**Assignment:**
Only the lines from the one with "This screenshot has" through the end of the data below belong in the answer, restated word for word, pictures excluded.

**Records contained in a dataset:**
▽
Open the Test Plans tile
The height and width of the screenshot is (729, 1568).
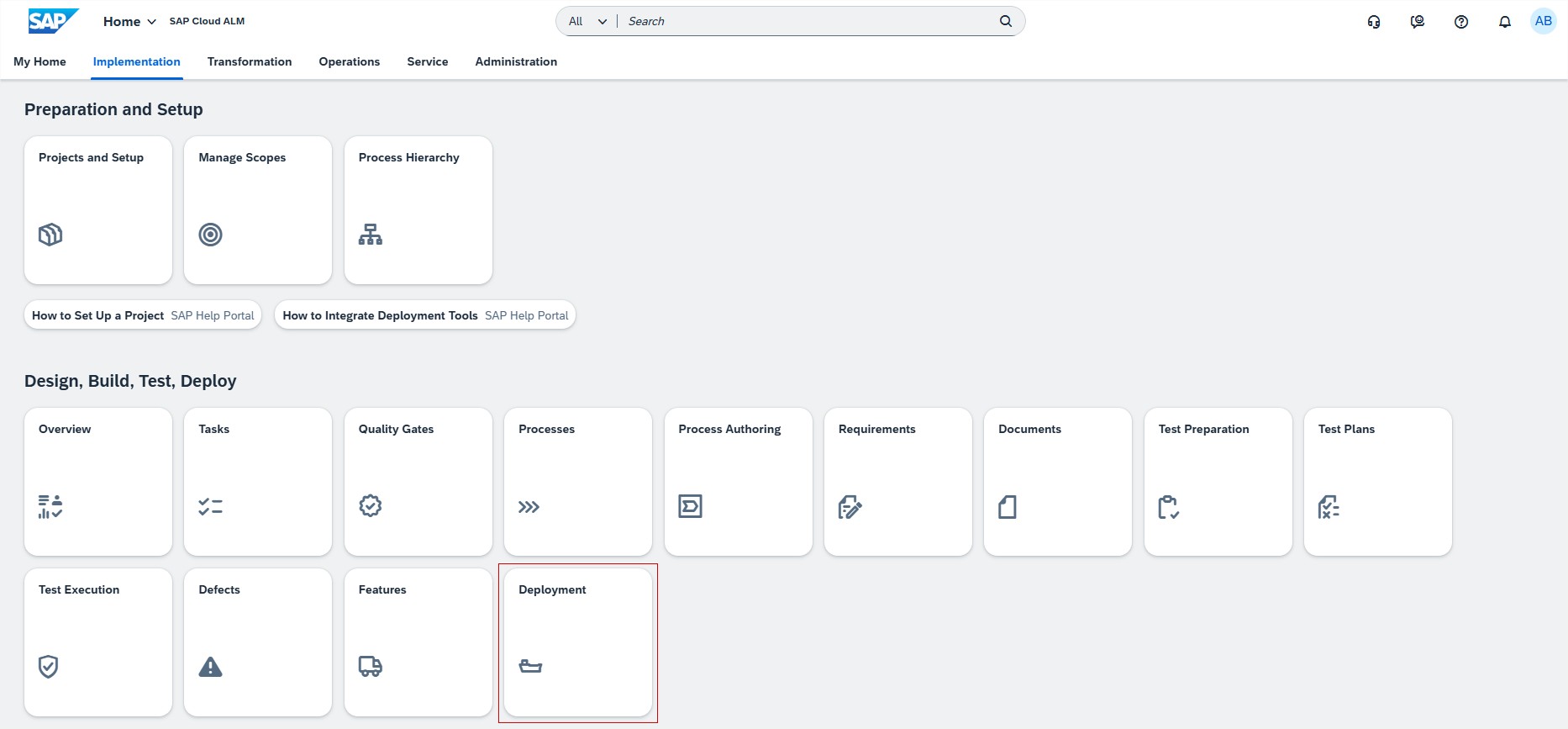pos(1377,482)
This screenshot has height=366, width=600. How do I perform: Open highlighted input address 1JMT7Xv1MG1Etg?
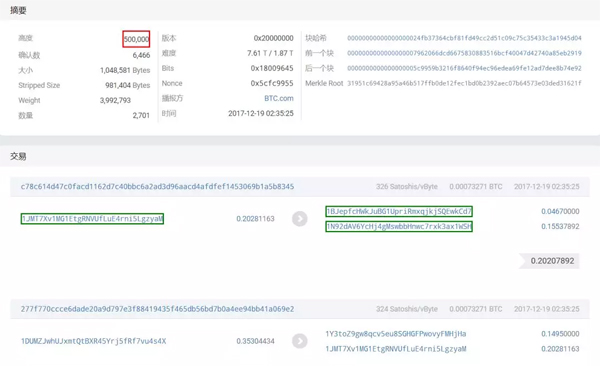(92, 219)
△
**Your response:**
This screenshot has height=366, width=600. How do I perform: Open highlighted input address 1JMT7Xv1MG1Etg?
(92, 219)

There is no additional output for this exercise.